Fig. 6: Conformational change of 7TM within mGlu2-4 heterodimer during activation.

a Comparison of the conformational changes within mGlu4 7TM between mGlu4 subunit in mGlu2-4_G complex and mGlu4 subunit in mGlu2_G-4 complex (PDB: 8JD5). Left: Side view. Right: magnified view. b Comparison of the conformational changes within mGlu2 7TM between mGlu4 subunit in mGlu2-4_G complex and mGlu4 subunit in mGlu2_G-4 complex (PDB: 8JD5). Left: Side view.

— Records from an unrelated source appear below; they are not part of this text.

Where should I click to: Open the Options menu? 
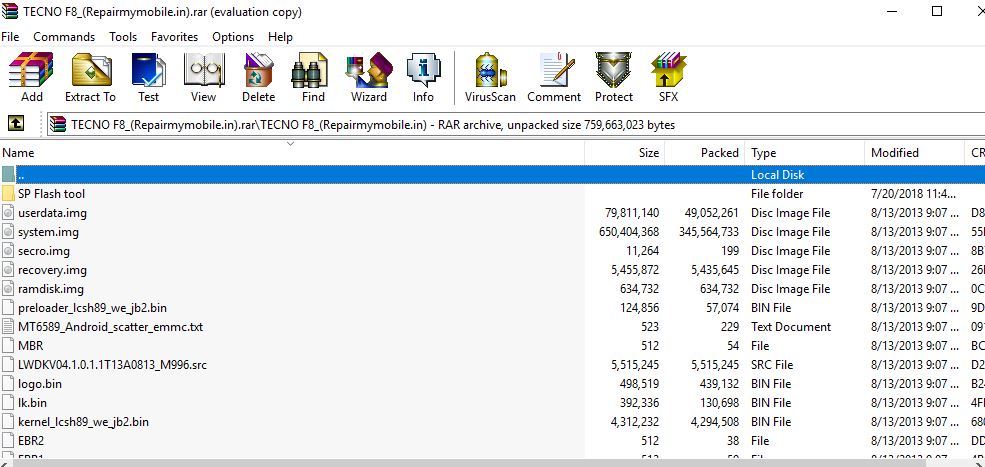[x=233, y=37]
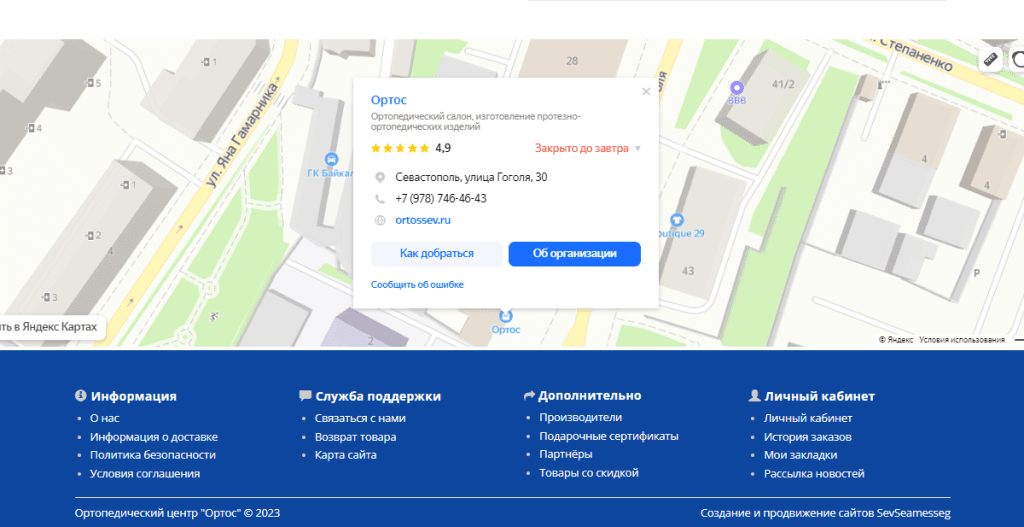Viewport: 1024px width, 527px height.
Task: Open the Ортос title link in popup
Action: coord(388,100)
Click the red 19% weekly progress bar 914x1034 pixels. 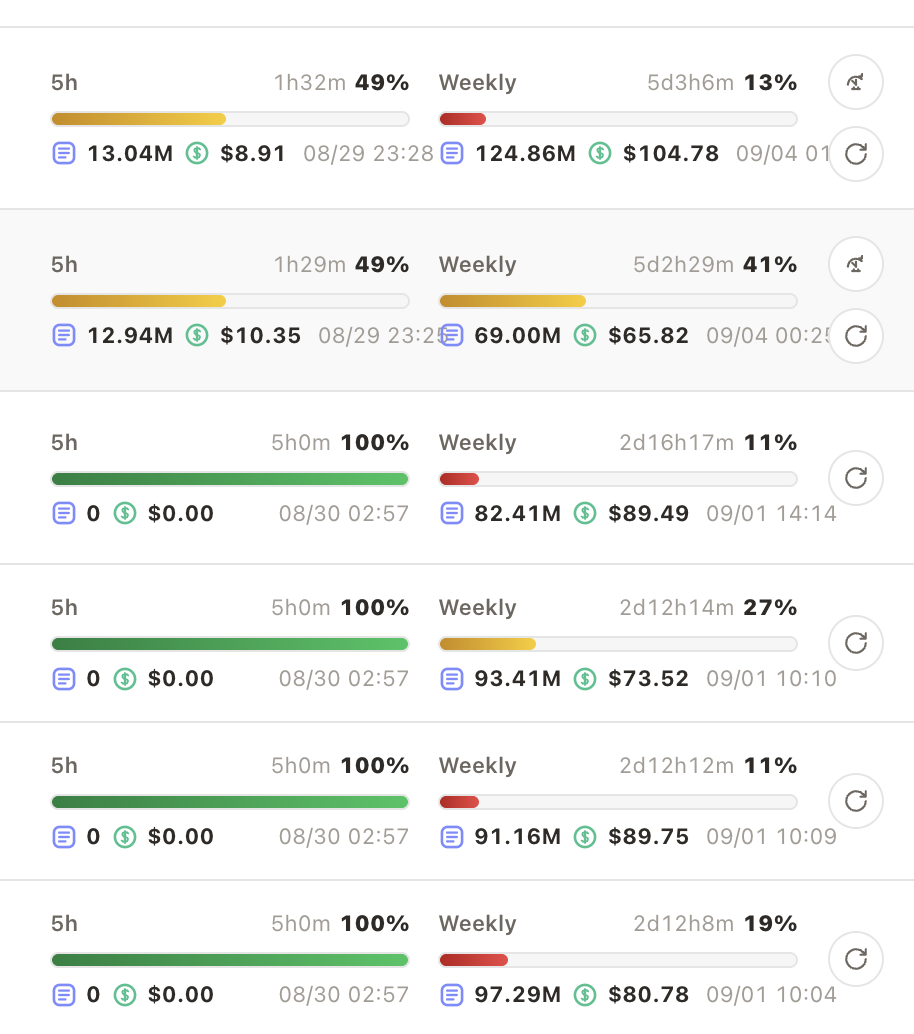tap(618, 960)
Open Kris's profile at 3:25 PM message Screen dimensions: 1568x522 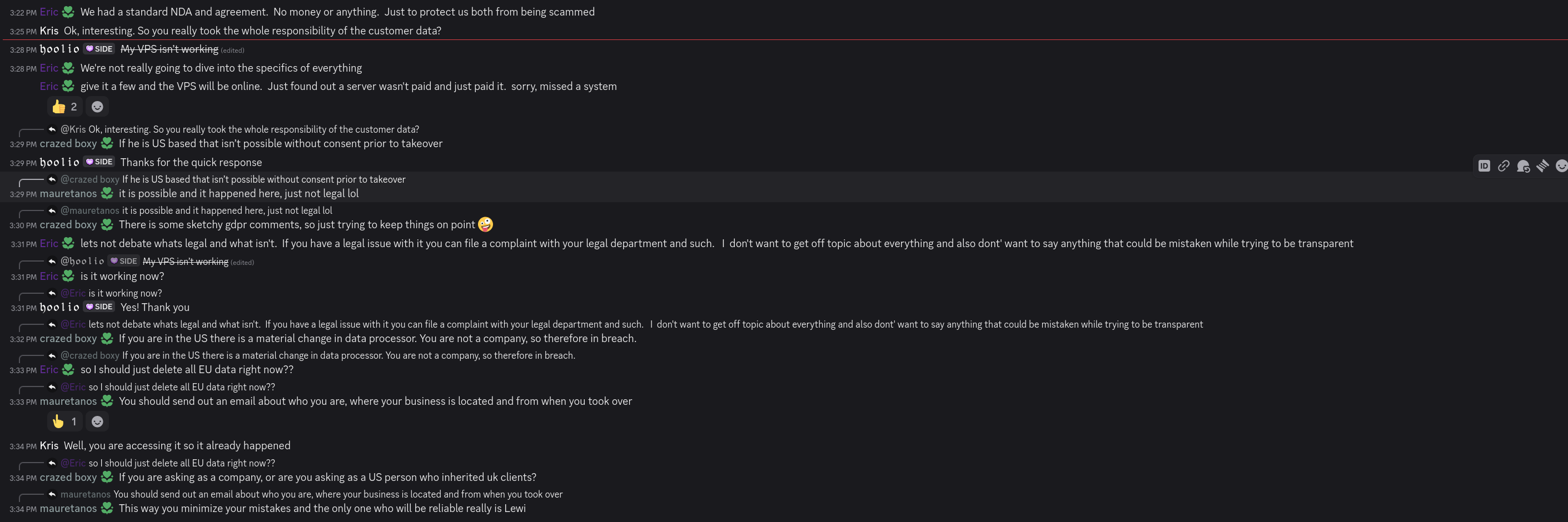pos(49,31)
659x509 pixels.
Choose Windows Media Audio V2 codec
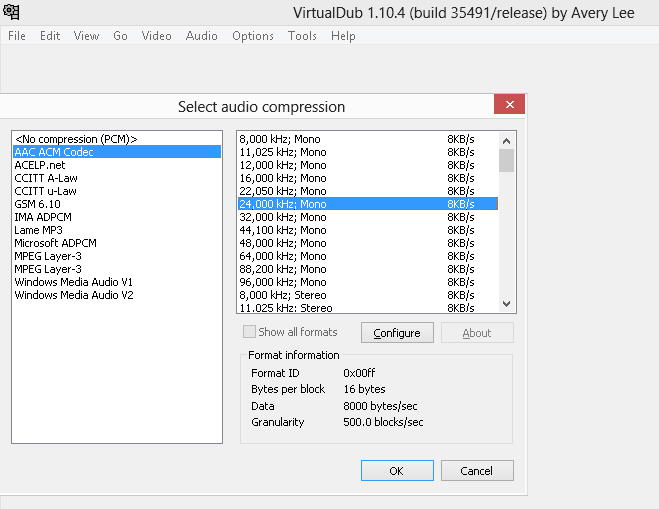click(74, 295)
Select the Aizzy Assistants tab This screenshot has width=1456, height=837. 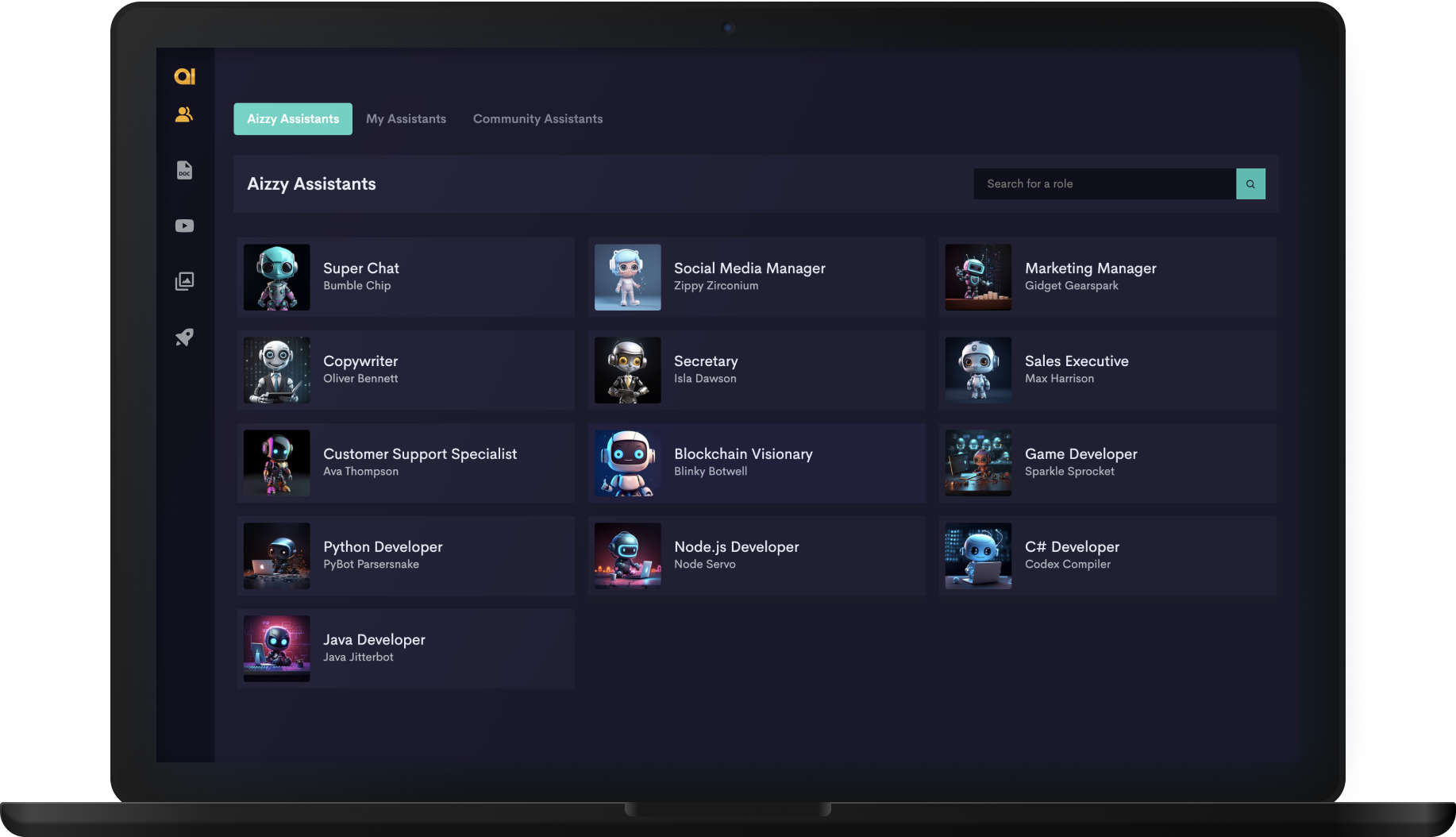point(293,119)
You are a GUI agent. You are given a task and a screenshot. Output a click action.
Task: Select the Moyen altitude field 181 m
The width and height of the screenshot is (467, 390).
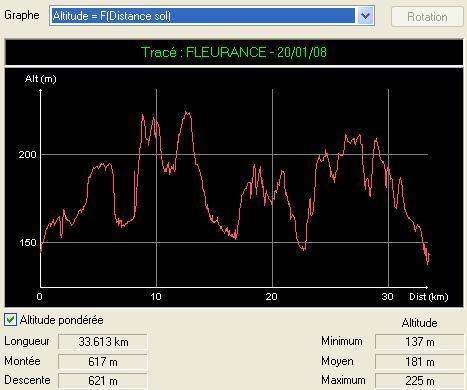(x=419, y=361)
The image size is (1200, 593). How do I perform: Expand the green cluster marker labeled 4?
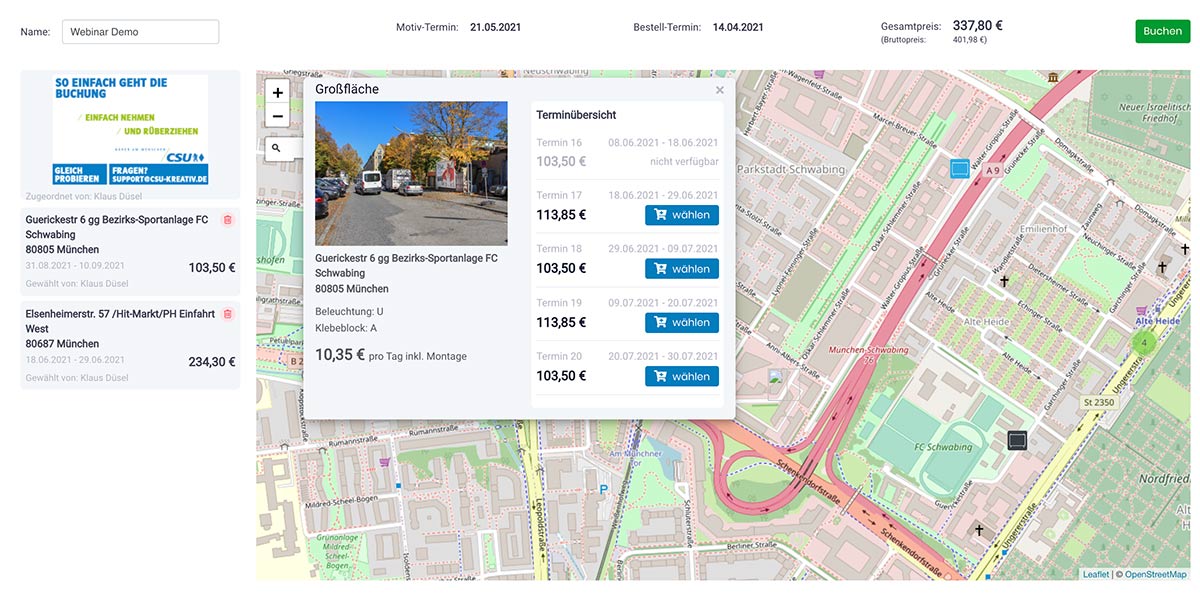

Right: magnified view. c, d Glu-induced G protein activation in mGlu2_C1-mGlu4_C2 heterodimer (Ctr), mGlu2-2 (WT) or mGlu4-4 homodimer (WT), without or with the indicated mutations in TM3, TM5 and TM6. Data are normalized by using the maximum response (E_max) of Ctr or indicated WT and present as mean ± s.e.m. from at least three independent biological replicates, each performed in triplicate. The indicated number of independent experiments (n): (c), left: Ctr, Y678^3.56A, I772^5.59A, Y792^6.44A, n = 11, 5, 3, 4; right: WT, Y678^3.56A, I772^5.59A, Y792^6.44A, n = 4, 4, 3, 4; (d), left: Ctr, A658^3.55Y, F747^5.59A, Y767^6.44A, n = 7, 4, 5, 4; right: WT, A658^3.55Y, F747^5.59A, Y767^6.44A, n = 9, 7, 4, 6. The inserted graphs correspond to representative E_max and analyzed using one-way ANOVA with a Dunnett’s post-hoc multiple comparison test compared with Ctr or WT to determine significance. ****P < 0.0001, ***P < 0.001, **P < 0.01, *P < 0.05, not significant (ns) >0.05. P values for (c): 0.0080, 0.5383, 0.0304, <0.0001, 0.9794, 0.0001; for (d), 0.9997, 0.2513, 0.9758, <0.0001, 0.0048, 0.0083 (from left to right). Source data are provided as a Source Data file.